From 59bd5f6a718a309517343e126f5086e057227992 Mon Sep 17 00:00:00 2001
From: Wentao Ye <44945378+yewentao256@users.noreply.github.com>
Date: Tue, 16 Dec 2025 10:33:52 -0500
Subject: [PATCH] [Feat] Enable eplb with default all2all backend (#30559)

Signed-off-by: yewentao256 <zhyanwentao@126.com>
---
 vllm/model_executor/layers/fused_moe/shared_fused_moe.py | 8 ++++----
 1 file changed, 4 insertions(+), 4 deletions(-)
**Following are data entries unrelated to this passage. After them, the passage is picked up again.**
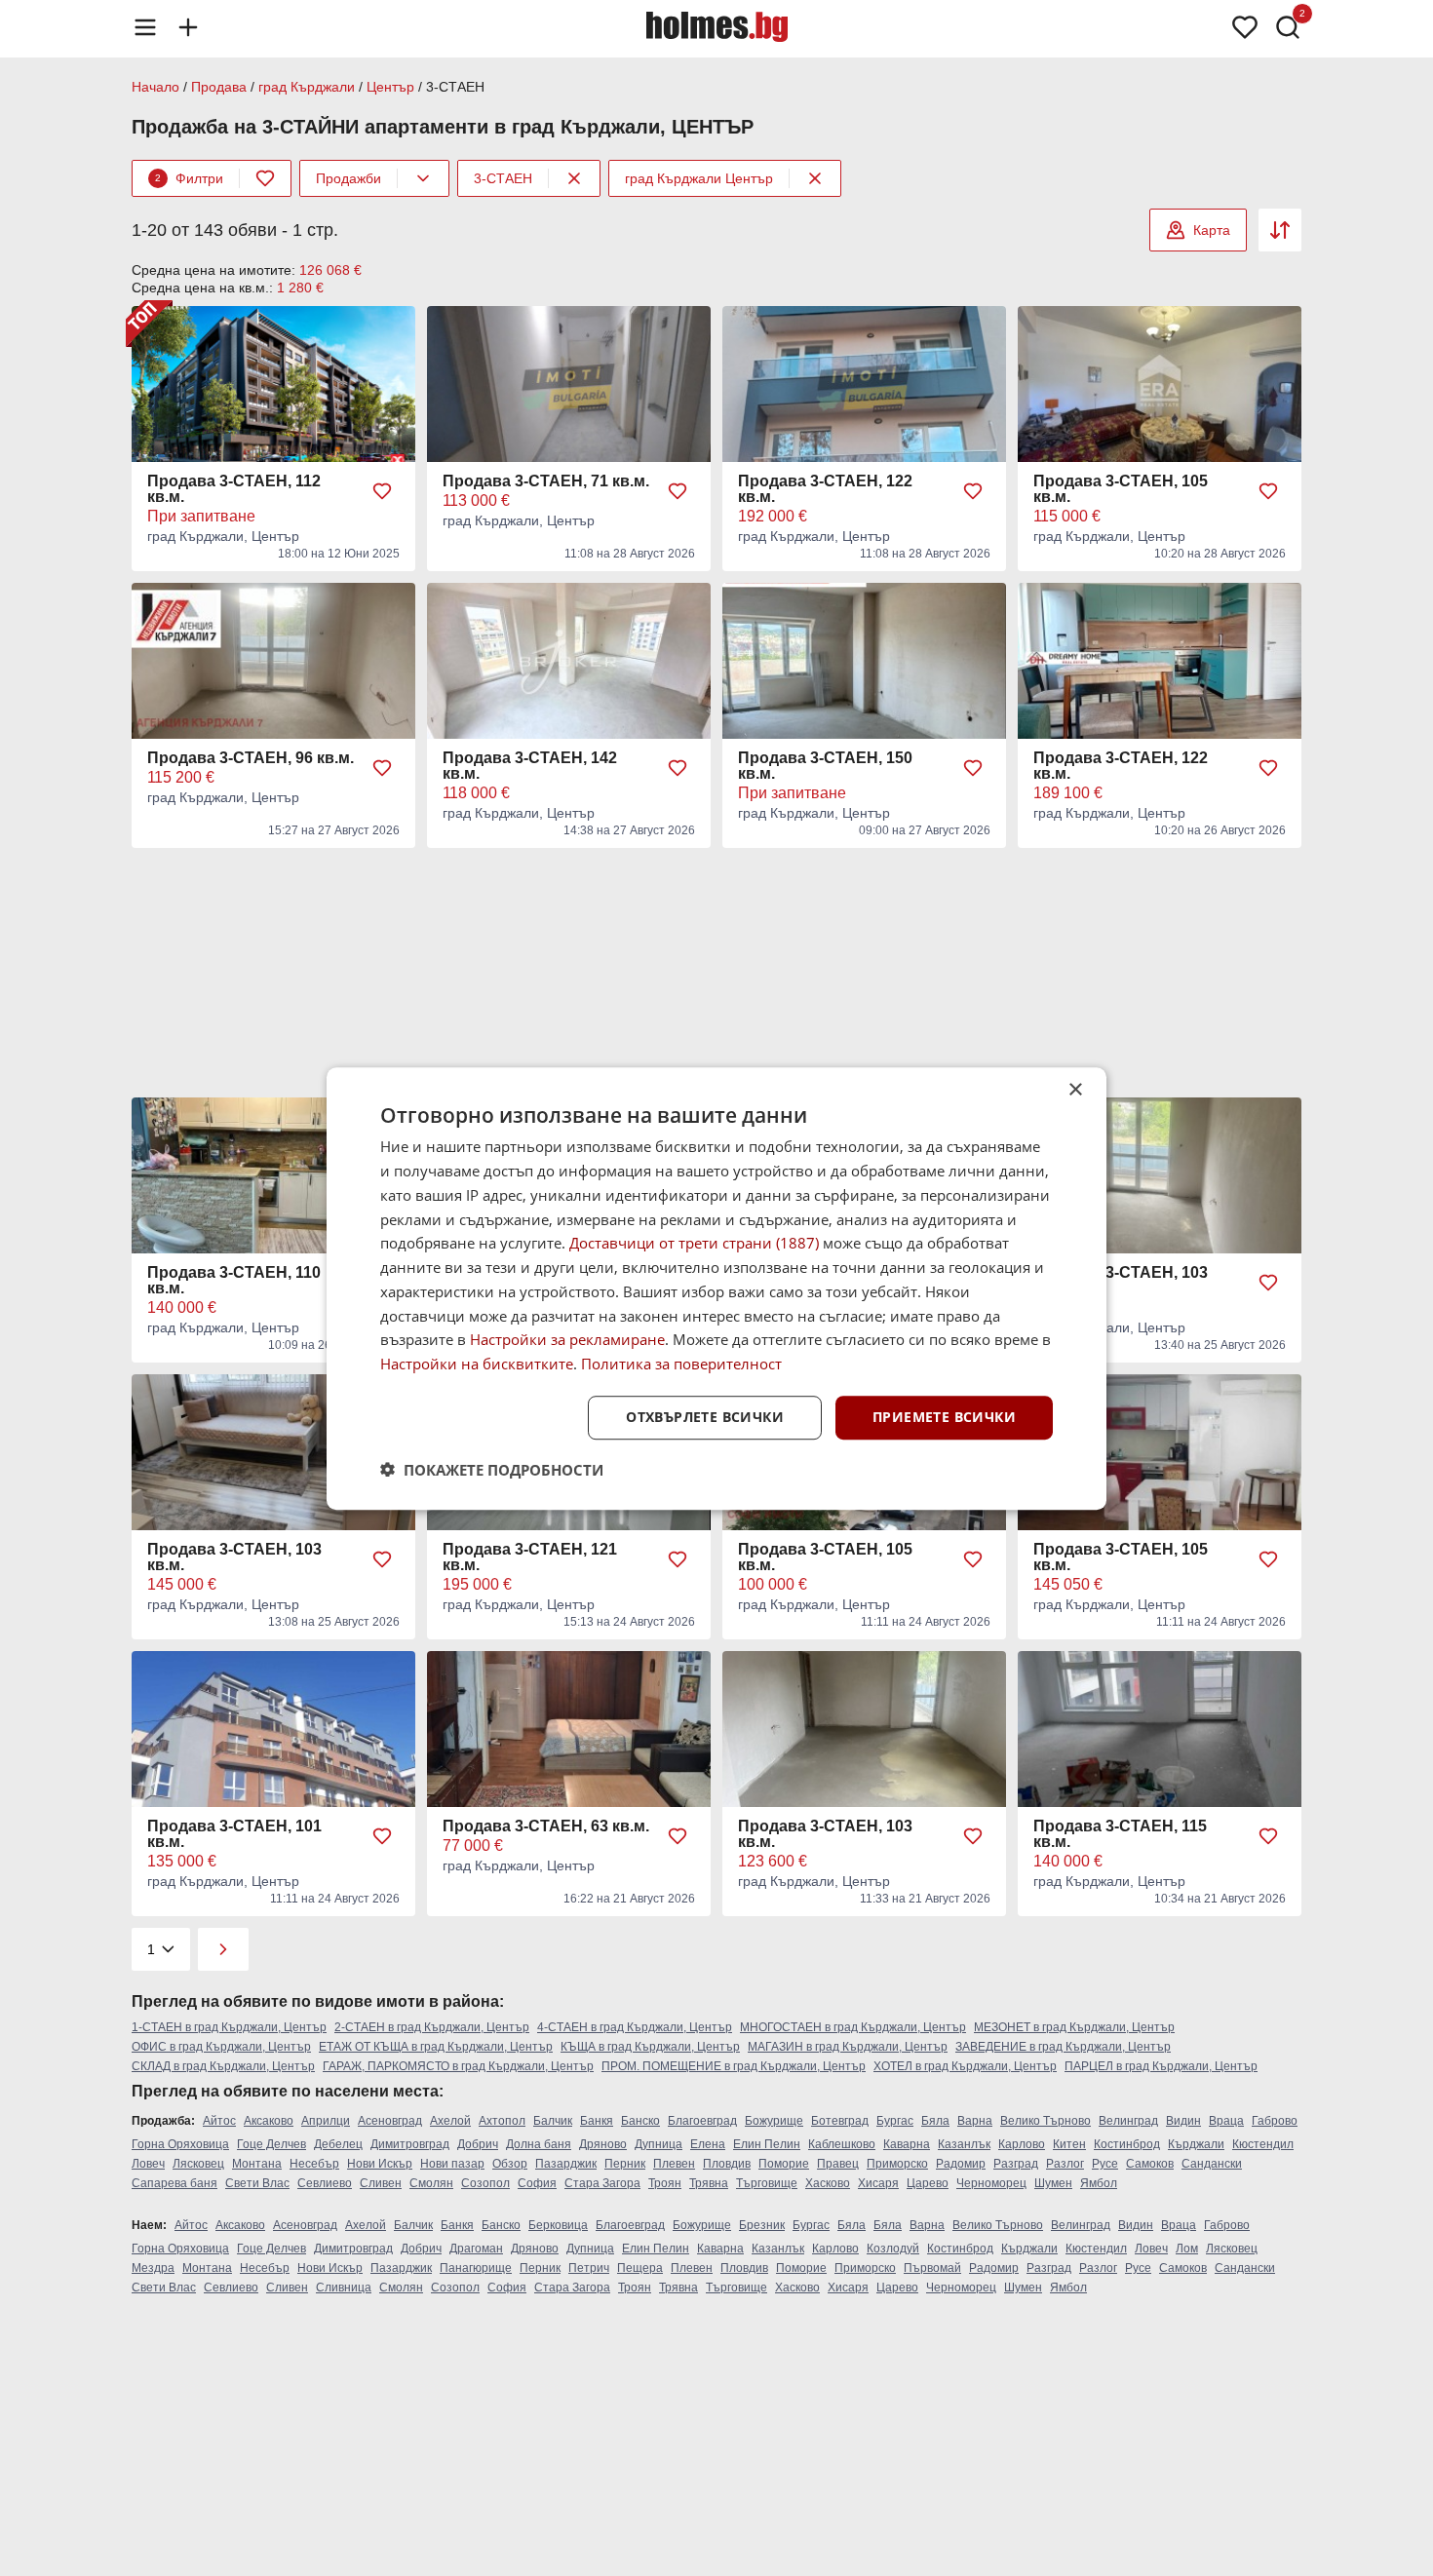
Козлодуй (893, 2248)
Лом (1187, 2248)
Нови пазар (452, 2164)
diff --git a/vllm/model_executor/layers/fused_moe/shared_fused_moe.py b/vllm/model_executor/layers/fused_moe/shared_fused_moe.py
index 60aa1c088b4d8..a143347b19f2c 100644
--- a/vllm/model_executor/layers/fused_moe/shared_fused_moe.py
+++ b/vllm/model_executor/layers/fused_moe/shared_fused_moe.py
@@ -29,14 +29,14 @@ class SharedFusedMoE(FusedMoE):
         self._shared_experts = shared_experts
 
         # Disable shared expert overlap if:
-        #   - we are using eplb, because of correctness issues
-        #   - we are using flashinfer with DP, since there nothing to gain
+        #   - we are using eplb with non-default backend, because of correctness issues
+        #   - we are using flashinfer with DP, since there nothint to gain
         #   - we are using marlin kernels
+        backend = self.moe_parallel_config.all2all_backend
         self.use_overlapped = (
             use_overlapped
             and not (
-                # TODO(wentao): find the root cause and remove this condition
-                self.enable_eplb
+                (self.enable_eplb and backend != "allgather_reducescatter")
                 or (self.moe_config.use_flashinfer_cutlass_kernels and self.dp_size > 1)
             )
             and self._shared_experts is not None